┏━━
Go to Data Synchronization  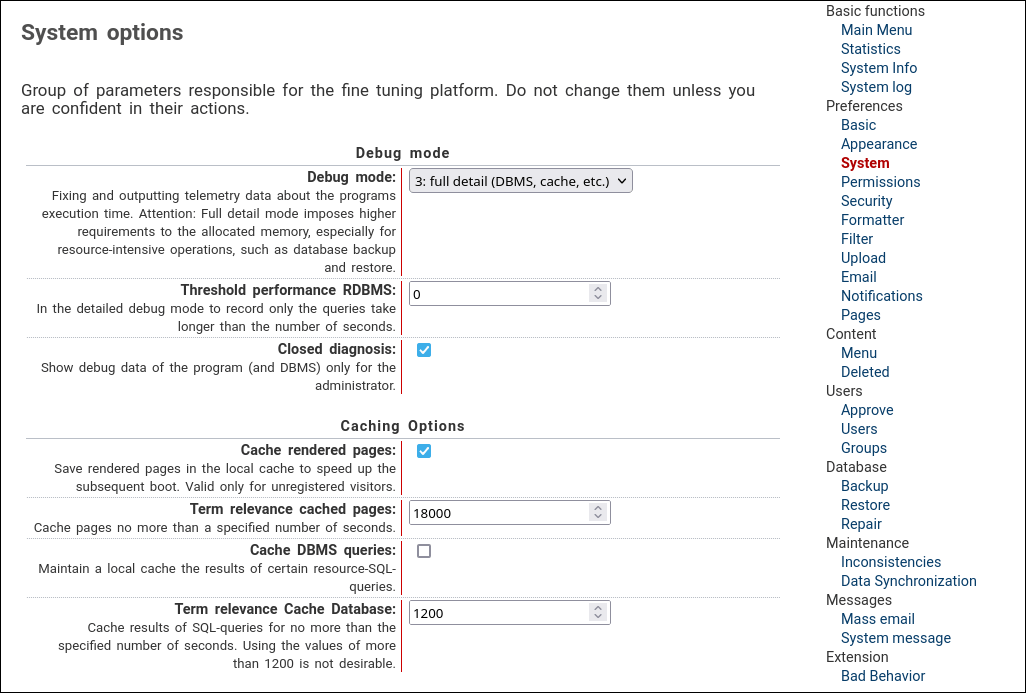pyautogui.click(x=908, y=581)
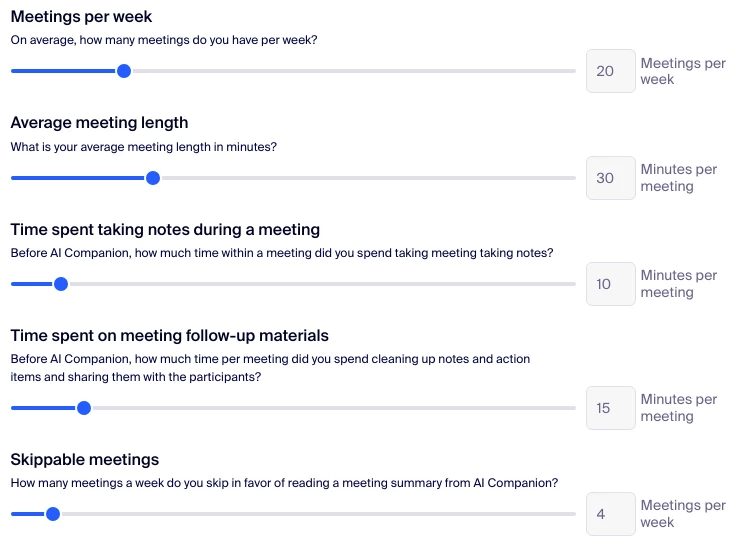The image size is (733, 545).
Task: Click the Meetings per week slider handle
Action: click(x=123, y=71)
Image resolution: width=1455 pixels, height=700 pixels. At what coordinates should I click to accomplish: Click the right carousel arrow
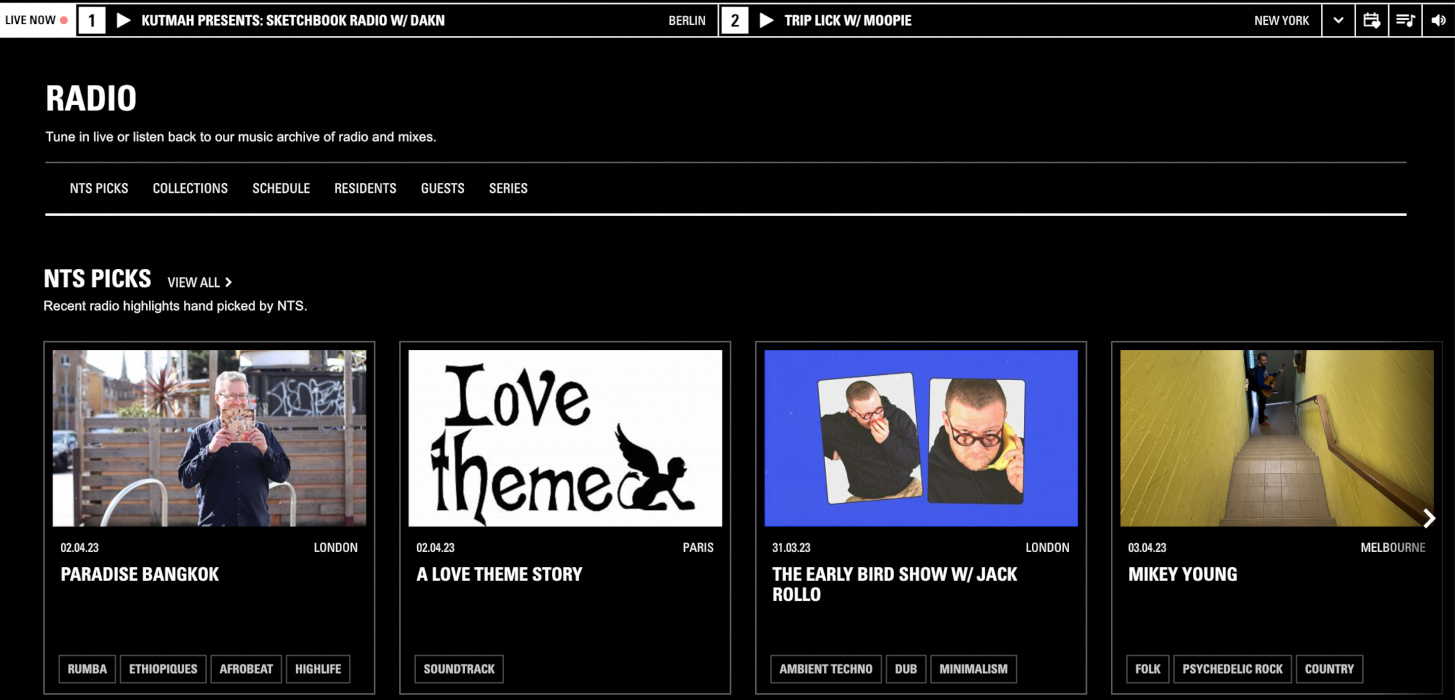pos(1430,518)
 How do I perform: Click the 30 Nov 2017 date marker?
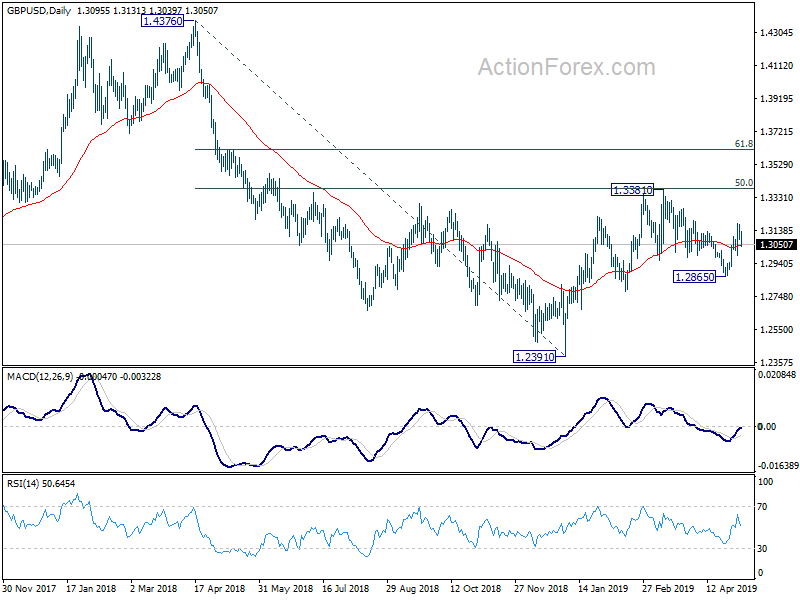[x=29, y=588]
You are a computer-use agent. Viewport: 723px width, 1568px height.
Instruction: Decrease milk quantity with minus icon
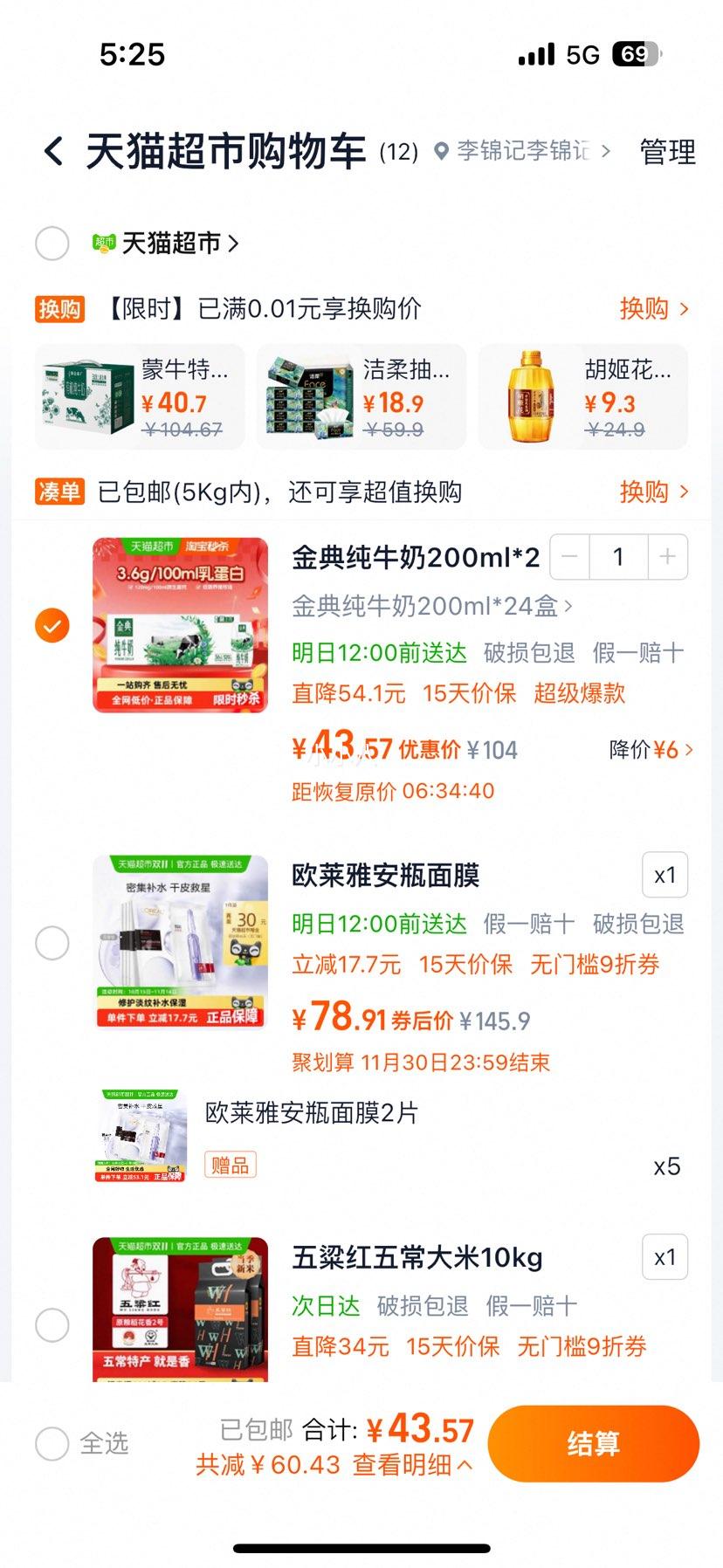(x=570, y=557)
┗━━
* [The task]: Beginning with the line where "How do I perform: Click" appears, restate word for word every line down to the last one in the data, but keep the pictures out.

* [Answer below]:
 How do I perform: Click the 30 Nov 2017 date marker?
[x=29, y=588]
You are a computer-use agent. Viewport: 723px width, 1568px height.
Instruction: Decrease milk quantity with minus icon
(x=570, y=557)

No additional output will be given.